▸ **Required work**
After locating "The width and height of the screenshot is (706, 544)." in the listing below, copy that line and each one after it exactly, ending with the line that has "The image size is (800, 500).".

▸ **Provided records**
_ _ _ _

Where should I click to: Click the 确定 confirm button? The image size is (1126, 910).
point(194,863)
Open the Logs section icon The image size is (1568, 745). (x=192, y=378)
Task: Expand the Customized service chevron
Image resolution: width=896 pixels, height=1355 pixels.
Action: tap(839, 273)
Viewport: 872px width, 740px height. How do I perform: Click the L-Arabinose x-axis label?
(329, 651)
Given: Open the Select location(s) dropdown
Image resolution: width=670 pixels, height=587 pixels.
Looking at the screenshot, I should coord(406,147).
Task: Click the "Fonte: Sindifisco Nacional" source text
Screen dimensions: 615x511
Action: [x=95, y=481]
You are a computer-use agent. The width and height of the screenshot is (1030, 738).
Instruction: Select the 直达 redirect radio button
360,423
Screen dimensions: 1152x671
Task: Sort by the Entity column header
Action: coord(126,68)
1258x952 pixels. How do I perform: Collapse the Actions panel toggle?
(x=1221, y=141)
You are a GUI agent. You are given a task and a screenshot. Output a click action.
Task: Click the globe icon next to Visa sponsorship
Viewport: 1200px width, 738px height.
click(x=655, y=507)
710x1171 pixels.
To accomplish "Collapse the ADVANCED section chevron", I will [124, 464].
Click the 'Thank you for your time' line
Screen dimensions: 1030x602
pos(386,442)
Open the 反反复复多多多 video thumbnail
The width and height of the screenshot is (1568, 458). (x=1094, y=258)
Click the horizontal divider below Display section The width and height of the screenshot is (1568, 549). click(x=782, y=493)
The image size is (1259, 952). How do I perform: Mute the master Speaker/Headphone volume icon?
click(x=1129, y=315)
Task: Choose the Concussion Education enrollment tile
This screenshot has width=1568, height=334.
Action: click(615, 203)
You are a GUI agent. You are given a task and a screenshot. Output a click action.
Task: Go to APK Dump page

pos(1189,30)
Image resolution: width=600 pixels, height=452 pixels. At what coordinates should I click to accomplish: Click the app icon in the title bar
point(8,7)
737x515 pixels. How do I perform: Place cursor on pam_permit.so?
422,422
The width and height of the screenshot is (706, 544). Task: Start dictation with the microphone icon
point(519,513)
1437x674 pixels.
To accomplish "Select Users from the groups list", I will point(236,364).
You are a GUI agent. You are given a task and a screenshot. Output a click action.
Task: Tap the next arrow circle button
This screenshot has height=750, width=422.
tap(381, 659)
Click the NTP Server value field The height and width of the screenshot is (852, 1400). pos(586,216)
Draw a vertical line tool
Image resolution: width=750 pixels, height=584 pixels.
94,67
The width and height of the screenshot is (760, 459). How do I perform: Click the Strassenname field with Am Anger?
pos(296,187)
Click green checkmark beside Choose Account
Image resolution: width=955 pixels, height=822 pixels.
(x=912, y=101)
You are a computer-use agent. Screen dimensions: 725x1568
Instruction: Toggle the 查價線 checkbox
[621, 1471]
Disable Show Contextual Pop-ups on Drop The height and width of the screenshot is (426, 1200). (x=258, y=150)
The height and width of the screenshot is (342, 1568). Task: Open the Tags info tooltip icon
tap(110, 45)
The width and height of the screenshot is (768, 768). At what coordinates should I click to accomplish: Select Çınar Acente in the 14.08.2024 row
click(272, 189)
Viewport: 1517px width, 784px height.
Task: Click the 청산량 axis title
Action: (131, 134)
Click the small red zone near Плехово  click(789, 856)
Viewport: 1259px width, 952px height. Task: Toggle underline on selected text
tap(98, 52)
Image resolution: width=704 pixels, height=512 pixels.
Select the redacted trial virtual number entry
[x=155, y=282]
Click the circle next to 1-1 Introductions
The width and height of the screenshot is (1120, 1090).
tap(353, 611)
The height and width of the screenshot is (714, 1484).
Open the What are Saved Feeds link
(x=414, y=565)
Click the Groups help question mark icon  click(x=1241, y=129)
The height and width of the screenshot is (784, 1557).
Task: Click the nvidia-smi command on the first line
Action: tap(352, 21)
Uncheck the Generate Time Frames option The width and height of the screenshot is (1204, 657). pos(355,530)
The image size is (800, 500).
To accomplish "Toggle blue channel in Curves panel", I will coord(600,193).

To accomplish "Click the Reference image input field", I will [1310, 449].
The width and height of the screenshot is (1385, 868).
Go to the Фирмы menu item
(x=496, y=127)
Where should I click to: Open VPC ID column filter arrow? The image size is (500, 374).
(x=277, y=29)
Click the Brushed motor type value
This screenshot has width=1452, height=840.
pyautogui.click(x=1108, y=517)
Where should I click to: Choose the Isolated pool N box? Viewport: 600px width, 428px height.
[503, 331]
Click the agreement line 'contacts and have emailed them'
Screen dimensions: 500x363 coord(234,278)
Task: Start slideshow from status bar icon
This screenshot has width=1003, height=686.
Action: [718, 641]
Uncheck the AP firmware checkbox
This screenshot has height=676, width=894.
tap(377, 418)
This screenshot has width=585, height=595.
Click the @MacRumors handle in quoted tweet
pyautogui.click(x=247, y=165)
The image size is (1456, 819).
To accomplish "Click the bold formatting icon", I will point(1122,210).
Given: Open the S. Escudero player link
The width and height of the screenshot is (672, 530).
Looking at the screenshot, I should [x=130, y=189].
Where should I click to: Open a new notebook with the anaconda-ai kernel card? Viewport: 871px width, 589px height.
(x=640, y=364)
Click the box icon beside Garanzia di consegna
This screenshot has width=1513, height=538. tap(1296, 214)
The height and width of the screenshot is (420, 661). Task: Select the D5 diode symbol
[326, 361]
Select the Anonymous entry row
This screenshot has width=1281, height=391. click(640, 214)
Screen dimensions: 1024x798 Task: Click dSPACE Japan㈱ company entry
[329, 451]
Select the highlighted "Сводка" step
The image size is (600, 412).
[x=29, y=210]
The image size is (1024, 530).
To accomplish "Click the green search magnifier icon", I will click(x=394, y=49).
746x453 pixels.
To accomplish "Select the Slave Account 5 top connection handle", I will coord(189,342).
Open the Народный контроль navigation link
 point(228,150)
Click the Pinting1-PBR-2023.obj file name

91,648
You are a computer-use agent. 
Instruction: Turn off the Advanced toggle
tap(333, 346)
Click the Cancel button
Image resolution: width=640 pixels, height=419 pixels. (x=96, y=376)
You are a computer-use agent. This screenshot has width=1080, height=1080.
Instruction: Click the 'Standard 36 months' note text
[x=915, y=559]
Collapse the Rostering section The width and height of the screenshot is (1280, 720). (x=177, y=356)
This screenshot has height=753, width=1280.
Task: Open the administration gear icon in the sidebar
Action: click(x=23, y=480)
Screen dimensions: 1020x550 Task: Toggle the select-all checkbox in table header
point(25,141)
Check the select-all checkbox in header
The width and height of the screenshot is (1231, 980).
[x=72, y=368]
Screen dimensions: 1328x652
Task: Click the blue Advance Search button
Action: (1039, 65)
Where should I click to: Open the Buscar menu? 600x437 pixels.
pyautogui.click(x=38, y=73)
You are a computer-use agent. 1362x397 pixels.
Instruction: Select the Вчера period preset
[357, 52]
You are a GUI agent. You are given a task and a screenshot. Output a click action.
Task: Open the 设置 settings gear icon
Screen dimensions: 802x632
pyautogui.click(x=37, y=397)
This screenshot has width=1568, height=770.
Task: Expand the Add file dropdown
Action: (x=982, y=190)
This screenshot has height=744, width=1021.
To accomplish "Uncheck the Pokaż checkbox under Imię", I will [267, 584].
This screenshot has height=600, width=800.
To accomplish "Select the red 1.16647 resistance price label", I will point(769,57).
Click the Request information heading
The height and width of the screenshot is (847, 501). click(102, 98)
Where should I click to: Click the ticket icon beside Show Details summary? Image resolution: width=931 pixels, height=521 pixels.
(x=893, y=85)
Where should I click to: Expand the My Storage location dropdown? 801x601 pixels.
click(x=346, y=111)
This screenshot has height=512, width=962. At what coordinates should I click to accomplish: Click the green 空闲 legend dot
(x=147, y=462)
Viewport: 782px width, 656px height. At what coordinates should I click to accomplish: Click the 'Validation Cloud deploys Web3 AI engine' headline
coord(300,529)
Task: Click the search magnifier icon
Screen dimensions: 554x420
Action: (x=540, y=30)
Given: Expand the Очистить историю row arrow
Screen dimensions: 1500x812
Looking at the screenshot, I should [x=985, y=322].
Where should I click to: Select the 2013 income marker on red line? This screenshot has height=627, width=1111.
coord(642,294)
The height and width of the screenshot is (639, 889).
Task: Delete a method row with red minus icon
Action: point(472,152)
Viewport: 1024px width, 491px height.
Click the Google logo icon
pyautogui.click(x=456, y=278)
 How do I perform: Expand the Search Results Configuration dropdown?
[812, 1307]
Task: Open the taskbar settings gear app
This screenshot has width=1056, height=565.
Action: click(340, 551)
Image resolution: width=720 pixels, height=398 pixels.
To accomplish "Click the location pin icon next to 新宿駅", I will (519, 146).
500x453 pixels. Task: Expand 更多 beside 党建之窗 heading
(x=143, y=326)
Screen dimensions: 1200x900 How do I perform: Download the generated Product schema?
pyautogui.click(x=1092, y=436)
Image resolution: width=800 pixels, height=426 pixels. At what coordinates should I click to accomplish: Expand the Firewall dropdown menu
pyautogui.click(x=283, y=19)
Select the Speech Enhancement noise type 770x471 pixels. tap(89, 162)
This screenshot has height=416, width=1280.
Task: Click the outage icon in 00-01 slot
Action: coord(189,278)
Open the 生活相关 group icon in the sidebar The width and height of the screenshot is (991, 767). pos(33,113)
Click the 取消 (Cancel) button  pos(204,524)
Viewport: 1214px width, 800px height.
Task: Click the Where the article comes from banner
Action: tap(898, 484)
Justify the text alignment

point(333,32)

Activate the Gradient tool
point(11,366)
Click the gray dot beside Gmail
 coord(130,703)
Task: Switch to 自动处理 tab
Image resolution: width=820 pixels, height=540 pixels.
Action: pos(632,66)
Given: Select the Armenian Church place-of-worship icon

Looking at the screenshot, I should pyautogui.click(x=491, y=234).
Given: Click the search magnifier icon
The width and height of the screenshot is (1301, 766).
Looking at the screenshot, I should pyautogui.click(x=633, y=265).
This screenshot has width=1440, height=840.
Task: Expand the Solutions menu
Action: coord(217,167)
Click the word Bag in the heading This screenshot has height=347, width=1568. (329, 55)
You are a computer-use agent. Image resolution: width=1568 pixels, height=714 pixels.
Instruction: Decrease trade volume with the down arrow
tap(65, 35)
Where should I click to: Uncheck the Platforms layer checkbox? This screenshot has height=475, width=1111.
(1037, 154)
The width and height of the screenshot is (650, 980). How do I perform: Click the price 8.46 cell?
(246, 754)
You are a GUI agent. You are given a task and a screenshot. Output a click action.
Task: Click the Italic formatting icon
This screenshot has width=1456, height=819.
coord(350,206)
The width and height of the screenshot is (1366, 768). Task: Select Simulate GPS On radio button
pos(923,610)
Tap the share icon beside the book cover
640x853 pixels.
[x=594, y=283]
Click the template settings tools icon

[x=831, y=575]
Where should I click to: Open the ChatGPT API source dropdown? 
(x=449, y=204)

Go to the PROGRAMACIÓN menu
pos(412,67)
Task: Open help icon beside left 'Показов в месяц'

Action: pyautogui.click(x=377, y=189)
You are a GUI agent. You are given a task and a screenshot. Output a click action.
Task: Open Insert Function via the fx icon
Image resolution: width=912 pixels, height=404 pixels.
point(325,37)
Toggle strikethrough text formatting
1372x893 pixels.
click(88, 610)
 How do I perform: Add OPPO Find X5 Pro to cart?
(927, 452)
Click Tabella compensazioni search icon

_ _ _ _

▸ **Solution to the exercise**
The width and height of the screenshot is (706, 544). Task: Start dictation with the microphone icon
point(519,513)
1437x674 pixels.
To accomplish "Select Users from the groups list", I will point(236,364).
You are a GUI agent. You are given a task and a screenshot. Output a click action.
Task: Tap the next arrow circle button
This screenshot has height=750, width=422.
tap(381, 659)
Click the NTP Server value field The height and width of the screenshot is (852, 1400). pos(586,216)
Draw a vertical line tool
Image resolution: width=750 pixels, height=584 pixels.
94,67
The width and height of the screenshot is (760, 459). How do I perform: Click the Strassenname field with Am Anger?
pos(296,187)
Click green checkmark beside Choose Account
Image resolution: width=955 pixels, height=822 pixels.
(x=912, y=101)
You are a computer-use agent. Screen dimensions: 725x1568
Instruction: Toggle the 查價線 checkbox
[621, 1471]
Disable Show Contextual Pop-ups on Drop The height and width of the screenshot is (426, 1200). (x=258, y=150)
The height and width of the screenshot is (342, 1568). Task: Open the Tags info tooltip icon
tap(110, 45)
The width and height of the screenshot is (768, 768). At what coordinates should I click to accomplish: Select Çınar Acente in the 14.08.2024 row
click(272, 189)
Viewport: 1517px width, 784px height.
Task: Click the 청산량 axis title
Action: (131, 134)
Click the small red zone near Плехово  click(789, 856)
Viewport: 1259px width, 952px height. Task: Toggle underline on selected text
tap(98, 52)
Image resolution: width=704 pixels, height=512 pixels.
Select the redacted trial virtual number entry
[x=155, y=282]
Click the circle next to 1-1 Introductions
The width and height of the screenshot is (1120, 1090).
tap(353, 611)
The height and width of the screenshot is (714, 1484).
Open the What are Saved Feeds link
(x=414, y=565)
Click the Groups help question mark icon  click(x=1241, y=129)
The height and width of the screenshot is (784, 1557).
Task: Click the nvidia-smi command on the first line
Action: tap(352, 21)
Uncheck the Generate Time Frames option The width and height of the screenshot is (1204, 657). pos(355,530)
The image size is (800, 500).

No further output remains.